One honest caveat: both RCTs ran in contexts connected to the program's developers. That's worth knowing even though the methods look rigorous. Independent replications by unaffiliated researchers would make the case stronger. Nobody has good data yet on exactly which student profiles respond best, so the claim that Take Flight works for every dyslexic child at every grade is more assumption than proof.
Here's the short version for parents comparing programs: Take Flight has better research behind it than most alternatives you'll find in a public school.
How does Take Flight compare to other structured literacy programs?
Structured literacy is a category, not a single program, and several programs compete in the same space. Here's how Take Flight sits next to the alternatives parents ask about most.
| Program | Target grades | Lesson count | RCT evidence | OG-based? | Requires specialist credential? |
|---|---|---|---|---|---|
| Take Flight | 3 to 8 | ~170 | Yes (2 RCTs) | Yes | Yes |
| Wilson Reading System | 2 to 12+ | 12 steps, varies | Yes | Yes | Yes |
| Barton Reading & Spelling | K, adult | 10 levels | Limited | Yes | No (parent-friendly) |
| RAVE-O | 2 to 5 | 70 sessions | Yes | Partial | Yes |
| Really Great Reading | K, 5 | Varies | Moderate | Yes | Less intensive |
Take Flight and Wilson are the two most research-backed programs commonly requested in IEPs for older elementary and middle school students with dyslexia. Wilson often goes to students with more severe profiles or older students. Take Flight was built for the 3rd-to-8th-grade window specifically.

**Explore the material**
1. Name every program listed in the table of the Take Flight text.
2. Return the part of the Take Flight text running from "Here's the short" down to "ask about most.", copied word for word.
3. Answer these questions from the Take Flight text:
(a) What target grades does the table give for RAVE-O?
(b) Both RCTs ran in contexts connected to whom?
(c) Which students does Wilson often go to?
Work only from the Take Flight text.

**Stored entries**
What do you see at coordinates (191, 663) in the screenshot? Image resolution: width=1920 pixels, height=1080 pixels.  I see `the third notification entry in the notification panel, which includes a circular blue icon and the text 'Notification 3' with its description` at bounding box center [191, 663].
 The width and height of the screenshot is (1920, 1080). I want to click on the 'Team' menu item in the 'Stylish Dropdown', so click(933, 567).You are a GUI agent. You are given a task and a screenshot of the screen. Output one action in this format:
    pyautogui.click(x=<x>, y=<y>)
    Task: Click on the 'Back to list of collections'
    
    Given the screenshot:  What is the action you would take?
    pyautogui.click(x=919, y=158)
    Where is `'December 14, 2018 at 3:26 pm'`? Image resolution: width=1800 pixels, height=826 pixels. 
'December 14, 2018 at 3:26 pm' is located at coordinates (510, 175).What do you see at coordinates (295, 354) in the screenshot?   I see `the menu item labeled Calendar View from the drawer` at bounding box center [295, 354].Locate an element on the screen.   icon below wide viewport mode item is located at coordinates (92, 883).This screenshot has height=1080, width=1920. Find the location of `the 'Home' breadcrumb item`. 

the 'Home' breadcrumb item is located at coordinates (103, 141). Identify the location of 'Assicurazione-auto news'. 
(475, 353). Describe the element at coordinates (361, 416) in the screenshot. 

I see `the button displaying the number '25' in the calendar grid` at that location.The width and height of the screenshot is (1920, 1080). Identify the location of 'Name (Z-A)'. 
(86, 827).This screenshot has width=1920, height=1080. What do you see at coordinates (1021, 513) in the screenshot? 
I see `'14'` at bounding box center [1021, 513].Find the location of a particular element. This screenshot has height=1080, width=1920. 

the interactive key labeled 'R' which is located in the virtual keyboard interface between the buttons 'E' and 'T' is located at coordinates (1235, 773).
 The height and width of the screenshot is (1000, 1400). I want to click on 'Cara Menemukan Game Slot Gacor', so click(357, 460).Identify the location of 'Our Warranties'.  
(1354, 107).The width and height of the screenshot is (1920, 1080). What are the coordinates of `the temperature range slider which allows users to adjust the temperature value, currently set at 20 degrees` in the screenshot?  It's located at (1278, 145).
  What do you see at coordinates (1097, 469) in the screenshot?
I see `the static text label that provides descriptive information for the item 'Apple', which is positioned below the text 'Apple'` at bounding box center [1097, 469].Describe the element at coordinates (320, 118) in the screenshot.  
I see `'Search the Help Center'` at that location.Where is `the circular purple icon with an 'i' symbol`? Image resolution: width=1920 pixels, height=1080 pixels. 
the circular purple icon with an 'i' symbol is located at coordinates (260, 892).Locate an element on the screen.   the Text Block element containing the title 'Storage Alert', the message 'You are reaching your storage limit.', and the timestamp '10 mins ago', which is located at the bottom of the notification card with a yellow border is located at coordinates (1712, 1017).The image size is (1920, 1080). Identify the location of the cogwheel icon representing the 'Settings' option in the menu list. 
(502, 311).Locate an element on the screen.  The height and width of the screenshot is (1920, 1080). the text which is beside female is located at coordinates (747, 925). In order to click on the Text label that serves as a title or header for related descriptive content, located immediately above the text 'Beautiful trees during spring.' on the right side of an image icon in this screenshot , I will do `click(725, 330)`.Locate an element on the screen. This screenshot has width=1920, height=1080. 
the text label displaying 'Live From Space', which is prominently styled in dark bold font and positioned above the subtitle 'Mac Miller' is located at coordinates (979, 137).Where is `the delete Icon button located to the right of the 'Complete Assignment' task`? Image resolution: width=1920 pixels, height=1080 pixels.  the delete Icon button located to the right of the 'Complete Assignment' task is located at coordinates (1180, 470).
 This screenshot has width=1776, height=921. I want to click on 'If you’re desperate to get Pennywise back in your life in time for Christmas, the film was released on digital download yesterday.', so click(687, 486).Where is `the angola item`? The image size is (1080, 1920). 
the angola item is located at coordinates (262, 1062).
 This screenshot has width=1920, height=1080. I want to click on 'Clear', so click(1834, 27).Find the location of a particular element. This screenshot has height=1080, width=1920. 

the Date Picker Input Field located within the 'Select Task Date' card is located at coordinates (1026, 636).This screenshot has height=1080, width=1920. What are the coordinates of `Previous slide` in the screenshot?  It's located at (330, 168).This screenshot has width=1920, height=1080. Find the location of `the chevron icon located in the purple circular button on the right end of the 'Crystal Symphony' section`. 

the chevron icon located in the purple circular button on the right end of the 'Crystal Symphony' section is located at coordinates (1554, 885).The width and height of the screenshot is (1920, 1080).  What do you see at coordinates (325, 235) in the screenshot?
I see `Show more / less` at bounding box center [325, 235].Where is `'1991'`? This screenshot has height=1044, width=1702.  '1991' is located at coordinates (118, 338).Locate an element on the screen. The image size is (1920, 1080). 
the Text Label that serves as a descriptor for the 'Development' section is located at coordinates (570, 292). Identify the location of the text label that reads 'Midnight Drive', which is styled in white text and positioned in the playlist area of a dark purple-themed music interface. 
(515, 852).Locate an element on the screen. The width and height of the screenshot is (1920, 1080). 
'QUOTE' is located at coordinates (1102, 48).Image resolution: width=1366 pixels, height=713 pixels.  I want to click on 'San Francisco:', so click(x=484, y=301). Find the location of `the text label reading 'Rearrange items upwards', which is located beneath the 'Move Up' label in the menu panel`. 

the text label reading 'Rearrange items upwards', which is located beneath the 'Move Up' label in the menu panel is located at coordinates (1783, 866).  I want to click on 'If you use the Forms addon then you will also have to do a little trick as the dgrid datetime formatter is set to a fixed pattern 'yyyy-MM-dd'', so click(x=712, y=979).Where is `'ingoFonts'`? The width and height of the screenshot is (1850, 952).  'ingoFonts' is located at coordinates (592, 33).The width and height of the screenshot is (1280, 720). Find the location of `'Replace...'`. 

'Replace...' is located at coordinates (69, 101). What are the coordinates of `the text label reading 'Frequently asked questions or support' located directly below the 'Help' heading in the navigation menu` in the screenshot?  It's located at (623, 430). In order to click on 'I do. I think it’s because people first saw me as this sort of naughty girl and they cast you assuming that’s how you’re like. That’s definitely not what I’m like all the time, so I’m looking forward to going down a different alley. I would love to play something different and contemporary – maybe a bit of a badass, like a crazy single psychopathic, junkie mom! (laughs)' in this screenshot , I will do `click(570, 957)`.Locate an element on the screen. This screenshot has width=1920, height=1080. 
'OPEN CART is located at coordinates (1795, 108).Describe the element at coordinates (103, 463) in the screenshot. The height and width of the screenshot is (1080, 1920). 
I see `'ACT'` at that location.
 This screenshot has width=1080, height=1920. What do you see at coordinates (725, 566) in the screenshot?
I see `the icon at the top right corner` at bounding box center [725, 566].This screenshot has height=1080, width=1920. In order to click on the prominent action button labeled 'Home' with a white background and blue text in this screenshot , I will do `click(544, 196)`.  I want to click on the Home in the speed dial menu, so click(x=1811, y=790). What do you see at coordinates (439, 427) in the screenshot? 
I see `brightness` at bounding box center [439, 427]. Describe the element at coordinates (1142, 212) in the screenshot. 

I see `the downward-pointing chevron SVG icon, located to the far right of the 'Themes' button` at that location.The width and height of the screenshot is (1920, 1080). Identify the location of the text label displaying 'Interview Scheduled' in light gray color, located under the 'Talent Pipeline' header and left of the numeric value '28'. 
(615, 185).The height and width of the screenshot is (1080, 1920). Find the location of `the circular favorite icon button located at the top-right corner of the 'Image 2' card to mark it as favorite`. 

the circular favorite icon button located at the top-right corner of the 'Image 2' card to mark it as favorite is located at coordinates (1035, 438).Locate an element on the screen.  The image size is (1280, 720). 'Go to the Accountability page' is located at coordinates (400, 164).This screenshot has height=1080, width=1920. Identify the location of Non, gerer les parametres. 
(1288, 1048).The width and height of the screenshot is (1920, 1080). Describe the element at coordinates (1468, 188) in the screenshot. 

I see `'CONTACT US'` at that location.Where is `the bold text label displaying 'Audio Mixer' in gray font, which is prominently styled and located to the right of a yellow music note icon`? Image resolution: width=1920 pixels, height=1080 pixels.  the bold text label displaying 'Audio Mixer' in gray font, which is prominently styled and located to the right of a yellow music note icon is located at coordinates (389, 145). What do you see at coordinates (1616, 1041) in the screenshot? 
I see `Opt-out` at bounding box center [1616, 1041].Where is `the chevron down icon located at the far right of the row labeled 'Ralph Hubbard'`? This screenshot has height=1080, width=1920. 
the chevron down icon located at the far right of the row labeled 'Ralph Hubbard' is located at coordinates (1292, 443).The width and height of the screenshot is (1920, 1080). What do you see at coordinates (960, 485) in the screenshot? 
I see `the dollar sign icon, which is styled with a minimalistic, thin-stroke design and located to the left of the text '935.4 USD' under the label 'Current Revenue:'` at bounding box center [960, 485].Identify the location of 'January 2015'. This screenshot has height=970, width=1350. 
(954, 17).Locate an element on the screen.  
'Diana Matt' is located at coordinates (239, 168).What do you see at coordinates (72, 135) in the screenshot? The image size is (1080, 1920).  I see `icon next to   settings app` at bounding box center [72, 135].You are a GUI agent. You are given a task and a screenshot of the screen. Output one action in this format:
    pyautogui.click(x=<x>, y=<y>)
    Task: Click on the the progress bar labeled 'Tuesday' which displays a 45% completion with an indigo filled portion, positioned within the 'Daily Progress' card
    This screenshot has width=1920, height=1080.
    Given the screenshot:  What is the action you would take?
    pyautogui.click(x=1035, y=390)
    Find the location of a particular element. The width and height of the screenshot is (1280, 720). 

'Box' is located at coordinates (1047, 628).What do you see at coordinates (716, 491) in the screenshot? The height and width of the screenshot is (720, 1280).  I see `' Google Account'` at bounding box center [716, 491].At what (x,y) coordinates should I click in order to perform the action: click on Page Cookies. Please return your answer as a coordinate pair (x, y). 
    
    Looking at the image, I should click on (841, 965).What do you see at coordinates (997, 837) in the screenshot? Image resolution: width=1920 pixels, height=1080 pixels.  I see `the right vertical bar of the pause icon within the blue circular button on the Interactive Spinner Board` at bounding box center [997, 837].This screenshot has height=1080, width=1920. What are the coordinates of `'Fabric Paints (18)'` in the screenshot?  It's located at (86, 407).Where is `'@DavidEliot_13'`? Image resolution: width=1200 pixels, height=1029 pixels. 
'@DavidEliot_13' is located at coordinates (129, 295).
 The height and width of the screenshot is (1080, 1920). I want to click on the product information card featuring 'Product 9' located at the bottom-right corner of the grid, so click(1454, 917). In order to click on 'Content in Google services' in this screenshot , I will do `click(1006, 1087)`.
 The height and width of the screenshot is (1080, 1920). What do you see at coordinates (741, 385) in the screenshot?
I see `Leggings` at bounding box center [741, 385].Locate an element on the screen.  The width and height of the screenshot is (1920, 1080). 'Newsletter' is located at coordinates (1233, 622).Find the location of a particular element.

**Solved tasks**
1.
Take Flight
Wilson Reading System
Barton Reading & Spelling
RAVE-O
Really Great Reading

2.
Here's the short version for parents comparing programs: Take Flight has better research behind it than most alternatives you'll find in a public school.
How does Take Flight compare to other structured literacy programs?
Structured literacy is a category, not a single program, and several programs compete in the same space. Here's how Take Flight sits next to the alternatives parents ask about most.

3.
(a) 2 to 5
(b) The program's developers
(c) Students with more severe profiles or older students